A month before the class, I made a reservation via e-mail and agreed to pay the hefty sum of 14,040 JPY (10,800 JPY for the class + 3,240 JPY for the Hakama) upon arrival.
I felt nervous and excited at the same time. It was going to be another first for me, but I wasn’t sure if the cost would make me say “it’s worth it” at the end of the 30-minute session.
Now that I’m back home, can I finally say it’s worth it? Let’s just say I’m glad I took the class, and I don’t regret shelling out that amount of money.
HiSUi Tokyo is located on the 5th Floor of the same building where the clothing store DAKS can be found, opposite Mizuho Bank’s Ginza Branch.
It’s a 10- to 15-minute walk from Tokyo Station. If you’re taking the subway, get off at Ginza Station. From there, HiSUi is only 5 minutes away on foot.
Arrival at HiSUi Tokyo
At exactly 2:00 in the afternoon, I arrived at the school. “Thanks for coming,” the guy at the reception said.
I was given two forms to fill out and sign, one was for basic information and another was a waiver. When I was done, my payment was collected.
Immediately after, I was led to the batto classroom. That day, I was the only student.
A lady – the same one at the reception – came and gave me a basket. She asked me to put my watch, sling bag, phone, and long sleeves in it. I obeyed like it was my first day in school.

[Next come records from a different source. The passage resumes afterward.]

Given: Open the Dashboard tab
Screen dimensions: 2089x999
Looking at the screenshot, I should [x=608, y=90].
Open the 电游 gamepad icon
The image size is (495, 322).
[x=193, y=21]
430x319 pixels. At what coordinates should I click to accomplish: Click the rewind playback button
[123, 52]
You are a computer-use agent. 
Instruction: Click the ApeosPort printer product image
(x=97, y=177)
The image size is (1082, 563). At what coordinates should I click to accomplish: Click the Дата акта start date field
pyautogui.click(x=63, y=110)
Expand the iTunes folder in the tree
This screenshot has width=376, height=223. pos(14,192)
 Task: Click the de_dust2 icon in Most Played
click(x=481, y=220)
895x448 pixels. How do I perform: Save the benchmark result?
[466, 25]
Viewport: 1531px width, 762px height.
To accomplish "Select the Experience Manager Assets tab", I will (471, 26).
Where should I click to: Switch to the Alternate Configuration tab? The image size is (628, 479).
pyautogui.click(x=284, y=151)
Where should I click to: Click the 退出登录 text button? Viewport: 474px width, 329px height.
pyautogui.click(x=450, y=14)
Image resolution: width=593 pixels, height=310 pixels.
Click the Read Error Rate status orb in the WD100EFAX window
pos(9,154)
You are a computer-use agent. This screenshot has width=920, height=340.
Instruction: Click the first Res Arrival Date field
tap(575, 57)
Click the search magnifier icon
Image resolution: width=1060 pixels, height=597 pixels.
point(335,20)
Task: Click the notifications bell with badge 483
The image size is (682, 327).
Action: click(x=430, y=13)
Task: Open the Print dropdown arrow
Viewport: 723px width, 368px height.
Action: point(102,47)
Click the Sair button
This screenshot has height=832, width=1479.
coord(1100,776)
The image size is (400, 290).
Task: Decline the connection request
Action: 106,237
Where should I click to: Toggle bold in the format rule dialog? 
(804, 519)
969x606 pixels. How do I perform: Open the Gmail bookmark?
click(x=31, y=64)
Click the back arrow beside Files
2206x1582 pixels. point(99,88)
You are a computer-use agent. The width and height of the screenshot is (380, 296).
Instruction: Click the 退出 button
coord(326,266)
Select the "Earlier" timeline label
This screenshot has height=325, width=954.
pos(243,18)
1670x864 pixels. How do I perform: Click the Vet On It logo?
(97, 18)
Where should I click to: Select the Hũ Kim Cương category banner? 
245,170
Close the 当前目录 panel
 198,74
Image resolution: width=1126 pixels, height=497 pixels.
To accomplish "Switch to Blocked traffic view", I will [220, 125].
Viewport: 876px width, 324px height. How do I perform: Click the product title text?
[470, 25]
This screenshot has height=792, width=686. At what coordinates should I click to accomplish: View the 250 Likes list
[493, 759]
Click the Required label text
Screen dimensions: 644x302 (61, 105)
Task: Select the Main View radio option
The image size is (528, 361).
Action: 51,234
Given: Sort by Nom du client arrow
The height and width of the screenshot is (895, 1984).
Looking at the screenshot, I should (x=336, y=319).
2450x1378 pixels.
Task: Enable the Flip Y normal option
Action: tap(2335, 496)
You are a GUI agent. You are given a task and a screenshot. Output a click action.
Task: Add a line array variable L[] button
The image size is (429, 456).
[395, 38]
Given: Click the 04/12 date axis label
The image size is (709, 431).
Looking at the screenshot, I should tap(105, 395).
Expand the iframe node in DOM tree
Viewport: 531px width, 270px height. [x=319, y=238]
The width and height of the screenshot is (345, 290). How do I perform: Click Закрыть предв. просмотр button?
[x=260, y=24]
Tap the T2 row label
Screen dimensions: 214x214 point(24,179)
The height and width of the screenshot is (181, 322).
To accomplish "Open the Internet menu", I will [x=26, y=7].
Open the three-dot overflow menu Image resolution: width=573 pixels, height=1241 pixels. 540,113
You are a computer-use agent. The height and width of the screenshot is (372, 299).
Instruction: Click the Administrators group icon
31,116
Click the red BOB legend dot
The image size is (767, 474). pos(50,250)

For 5 minutes, she dressed me up in a Hakama, identifying each of the parts while I stood there watching the seemingly complicated process. I tried to memorize all the Japanese terms she said, but after only a few seconds, they slipped my memory.
When the dressing-up part was over, I was introduced to my teacher, a kind-looking man who I’m guessing is in his 60’s. He was followed by the same guy at the reception who would act as the interpreter.
There were three main parts of the class.
First, I was taught some basic moves and positions. The first one was how to properly position my legs to add power to my cuts. I was also taught the correct way to hold a katana sword, how to draw the sword from the sheath, and how to put it back. My teacher introduced Japanese terms for these moves, but once again, they slipped my memory.
During this time, we practiced using a “fake” katana.
Next, my teacher demonstrated how to effectively cut a rolled tatami mat using a real katana. Of course, he didn’t end the lesson without me doing it myself.
Before I made a perfect cut, I made two failed attempts. What went wrong? As explained to me, I didn’t keep the sword straight when I swang it at the mat.
For the last part, my teacher showed me the proper way of cleaning (and maintaining) a katana to make sure it lasts for centuries.
When it was over, we performed the “saikeirei” bow (sitting position) to officially end the class.
Before I left the school, I had a small chat with my teacher. I was glad to hear that he had been to Manila once, a long time ago when Marcos was still our President.